Required work: From the line that holds "Task: Open the Messenger icon in top bar" to the end of the records, reproduce every line exactly. No pictures.

Start of Block

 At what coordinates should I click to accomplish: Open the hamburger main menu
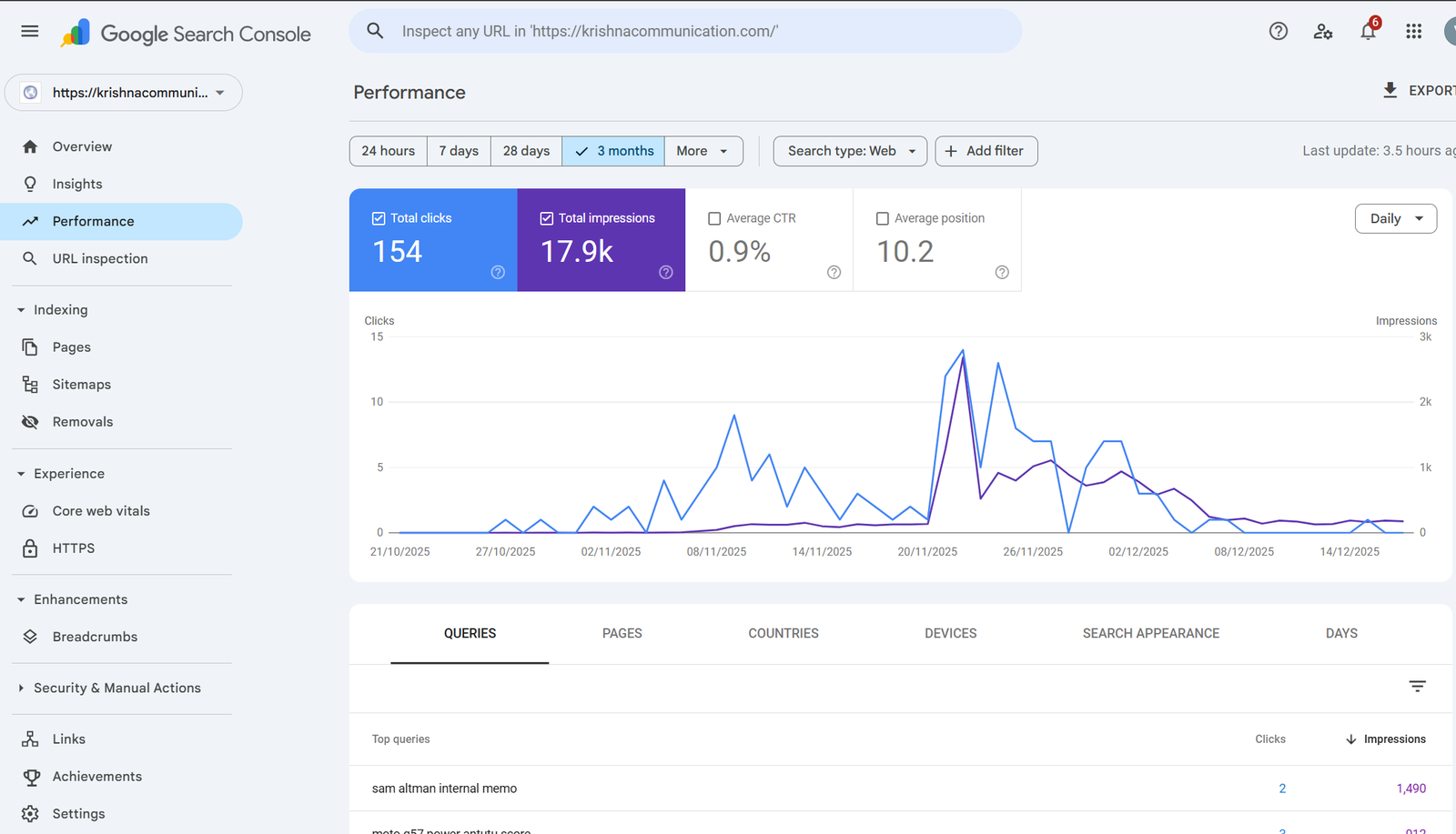tap(30, 32)
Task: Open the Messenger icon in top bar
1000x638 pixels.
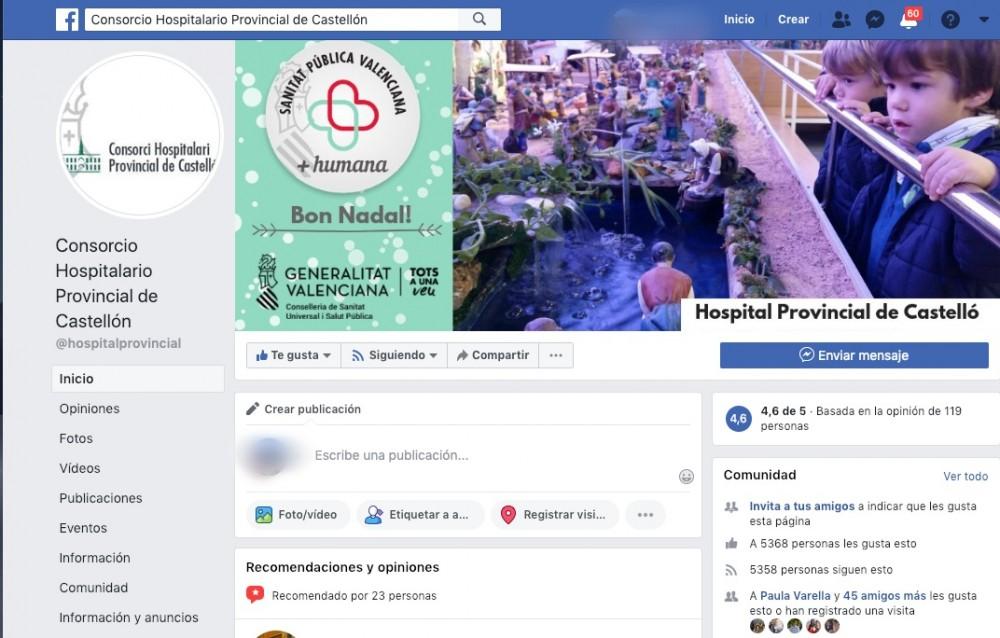Action: coord(874,19)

End of Block

Output:
Task: Open the Messenger icon in top bar
1000x638 pixels.
Action: coord(874,19)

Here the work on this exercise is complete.